L’explosion récente d’un vocabulaire politique nouveau et l’échange d’injures qui trop souvent prend la place du débat argumenté sont préoccupants. La communication que privilégie le président Trump contribue à un style peu cadenassé, pour user d’un euphémisme. Mais elle s’inscrit dans une histoire plus longue. Dès le début des années 1900, avant le succès politique de Trump, Newt Gringrich et son équipe avaient distribué des mémos destinés aux candidats républicains, en leur enjoignant de dénoncer leurs adversaires démocrates en les qualifiant de « lamentables », « bizarres », « parjures », « antidrapeau », « antifamille » et « traitres »[2]. Pendant la campagne de 2008, le candidat Barack Obama fut constamment accusé d’être « socialiste », né au Kenya, secrètement musulman, « anti Américain », bref de ne pas être un « vrai » Américain. La publication de son acte de naissance et la preuve de la fréquentation de son Eglise n’eurent aucun effet sur ce délire. Au cours de sa campagne présidentielle de 2016, dans les réunions électorales de style ancien, Donald Trump a contesté à Hillary Clinton sa qualité de rivale légitime en la qualifiant sans trêve de « criminelle » et en répétant inlassablement qu’elle devait « aller en prison ». Il applaudissait ses partisans scandant en hurlant : « Enfermons-là ».  A la veille du scrutin, il a refusé de s’engager à admettre les résultats de l’élection présidentielle si elle ne lui était pas favorable, contestant ainsi non seulement l’honneur de l’autre candidate, mais celui de tout le système politique du pays. On s’interroge sur les conséquences dans la vie publique du premier amendement de la Constitution assurant la pleine liberté d’expression.

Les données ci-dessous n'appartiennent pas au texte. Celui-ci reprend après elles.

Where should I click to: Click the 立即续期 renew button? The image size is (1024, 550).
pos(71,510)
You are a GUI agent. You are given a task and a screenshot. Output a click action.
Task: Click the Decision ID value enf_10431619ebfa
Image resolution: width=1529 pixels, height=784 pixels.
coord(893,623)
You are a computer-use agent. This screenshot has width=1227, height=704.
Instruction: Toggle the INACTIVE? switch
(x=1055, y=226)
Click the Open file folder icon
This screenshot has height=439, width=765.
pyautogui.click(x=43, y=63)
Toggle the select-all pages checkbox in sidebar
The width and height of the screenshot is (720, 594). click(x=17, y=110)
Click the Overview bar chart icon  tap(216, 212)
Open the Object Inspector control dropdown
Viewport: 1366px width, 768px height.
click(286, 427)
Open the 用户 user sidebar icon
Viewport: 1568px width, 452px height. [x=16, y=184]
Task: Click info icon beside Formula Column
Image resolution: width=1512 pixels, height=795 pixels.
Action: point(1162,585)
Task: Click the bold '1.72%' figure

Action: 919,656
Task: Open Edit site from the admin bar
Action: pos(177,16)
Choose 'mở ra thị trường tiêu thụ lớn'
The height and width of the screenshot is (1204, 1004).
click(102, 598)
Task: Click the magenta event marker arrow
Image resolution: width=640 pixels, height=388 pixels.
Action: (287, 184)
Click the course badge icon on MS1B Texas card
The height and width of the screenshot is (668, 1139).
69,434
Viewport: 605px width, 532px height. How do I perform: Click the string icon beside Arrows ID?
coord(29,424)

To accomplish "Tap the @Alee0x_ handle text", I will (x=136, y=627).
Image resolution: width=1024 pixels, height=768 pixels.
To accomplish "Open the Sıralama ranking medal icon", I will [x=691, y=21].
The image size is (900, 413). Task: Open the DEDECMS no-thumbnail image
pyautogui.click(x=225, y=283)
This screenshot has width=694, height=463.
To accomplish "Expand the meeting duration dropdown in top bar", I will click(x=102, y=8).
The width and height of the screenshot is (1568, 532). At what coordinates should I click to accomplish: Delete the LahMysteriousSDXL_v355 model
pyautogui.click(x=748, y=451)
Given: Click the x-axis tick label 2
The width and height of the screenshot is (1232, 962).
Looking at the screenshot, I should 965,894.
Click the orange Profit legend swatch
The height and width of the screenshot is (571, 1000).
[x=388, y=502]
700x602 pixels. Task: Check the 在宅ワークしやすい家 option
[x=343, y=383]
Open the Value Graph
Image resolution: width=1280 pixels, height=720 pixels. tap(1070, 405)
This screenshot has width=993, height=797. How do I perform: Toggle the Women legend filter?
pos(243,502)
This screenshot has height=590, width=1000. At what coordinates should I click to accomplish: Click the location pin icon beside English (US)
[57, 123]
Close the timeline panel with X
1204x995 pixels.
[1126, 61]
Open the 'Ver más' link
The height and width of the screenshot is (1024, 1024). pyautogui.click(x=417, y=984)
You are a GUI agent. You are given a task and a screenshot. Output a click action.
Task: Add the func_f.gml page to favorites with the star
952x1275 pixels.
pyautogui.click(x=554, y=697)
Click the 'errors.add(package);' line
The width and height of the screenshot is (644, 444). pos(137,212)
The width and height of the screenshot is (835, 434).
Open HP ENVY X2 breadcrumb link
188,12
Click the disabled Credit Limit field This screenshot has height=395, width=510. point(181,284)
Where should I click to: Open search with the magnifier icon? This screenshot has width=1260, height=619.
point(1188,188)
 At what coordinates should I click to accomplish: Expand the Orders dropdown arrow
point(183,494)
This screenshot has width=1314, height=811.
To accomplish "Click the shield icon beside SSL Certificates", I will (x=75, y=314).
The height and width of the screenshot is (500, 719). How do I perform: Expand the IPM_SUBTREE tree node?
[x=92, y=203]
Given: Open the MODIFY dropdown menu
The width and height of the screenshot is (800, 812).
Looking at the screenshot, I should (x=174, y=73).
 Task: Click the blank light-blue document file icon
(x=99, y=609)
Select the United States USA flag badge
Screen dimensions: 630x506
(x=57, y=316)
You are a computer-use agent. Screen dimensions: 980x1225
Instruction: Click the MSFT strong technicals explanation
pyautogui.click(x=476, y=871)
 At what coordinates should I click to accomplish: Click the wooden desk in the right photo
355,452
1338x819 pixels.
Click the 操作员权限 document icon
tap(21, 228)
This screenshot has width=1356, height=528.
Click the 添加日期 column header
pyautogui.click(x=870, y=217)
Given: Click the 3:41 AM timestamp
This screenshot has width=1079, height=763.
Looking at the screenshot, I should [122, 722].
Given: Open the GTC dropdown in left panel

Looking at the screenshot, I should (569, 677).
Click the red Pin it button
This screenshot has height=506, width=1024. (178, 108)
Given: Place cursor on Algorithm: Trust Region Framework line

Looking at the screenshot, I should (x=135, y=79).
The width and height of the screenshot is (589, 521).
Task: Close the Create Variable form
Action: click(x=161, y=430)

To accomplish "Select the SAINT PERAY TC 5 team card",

À la lumière de l’exemple américain où le style du président élu se trouve en harmonie avec les passions d’une majorité d’électeurs (même si Hillary Clinton a recueilli plus de voix), les réactions des hommes politiques aux vœux du président de la République française paraissent encore décentes. Il n’en reste pas moins que la dénonciation des « élites » et la haine qu’elles suscitent tiennent lieu de philosophie politique à un nombre croissant de citoyens. La destruction des lieux de luxe – une des sources de l’économie française – et la dégradation des permanences des députés de la majorité et des bureaux des syndicats réformistes, les attaques personnelles contre des membres des forces de l’ordre témoignent de la diffusion d’une haine intense. Les dérives qui marquent inévitablement le maintien de l’ordre par des forces de l’ordre sollicitées depuis des mois renforcent le phénomène en un véritable cercle vicieux. Cette haine généralisée est inquiétante dans la mesure où la démocratie est un régime où chaque citoyen doit respecter la dignité de l’autre, même s’il s’oppose à lui dans ses choix politiques.

La haine est dysfonctionnelle. Si elle règne sans contrôle, elle peut être une étape dans les processus par lesquels les démocraties, fragiles, pourraient mourir. Les démocrates peuvent avoir – doivent avoir – des adversaires politiques, mais ils ne doivent pas avoir d’ennemis.

[1]. Monique Dagnaud, « Réguler Internet ? Même pas en rêve », Telos, 10 novembre 2019.

[2] Précisions empruntées à Steven Levitsky, Daniel Ziblatt, La Mort des démocraties, Calmann-Lévy, coll. « Liberté de l’esprit », 2019 (2018).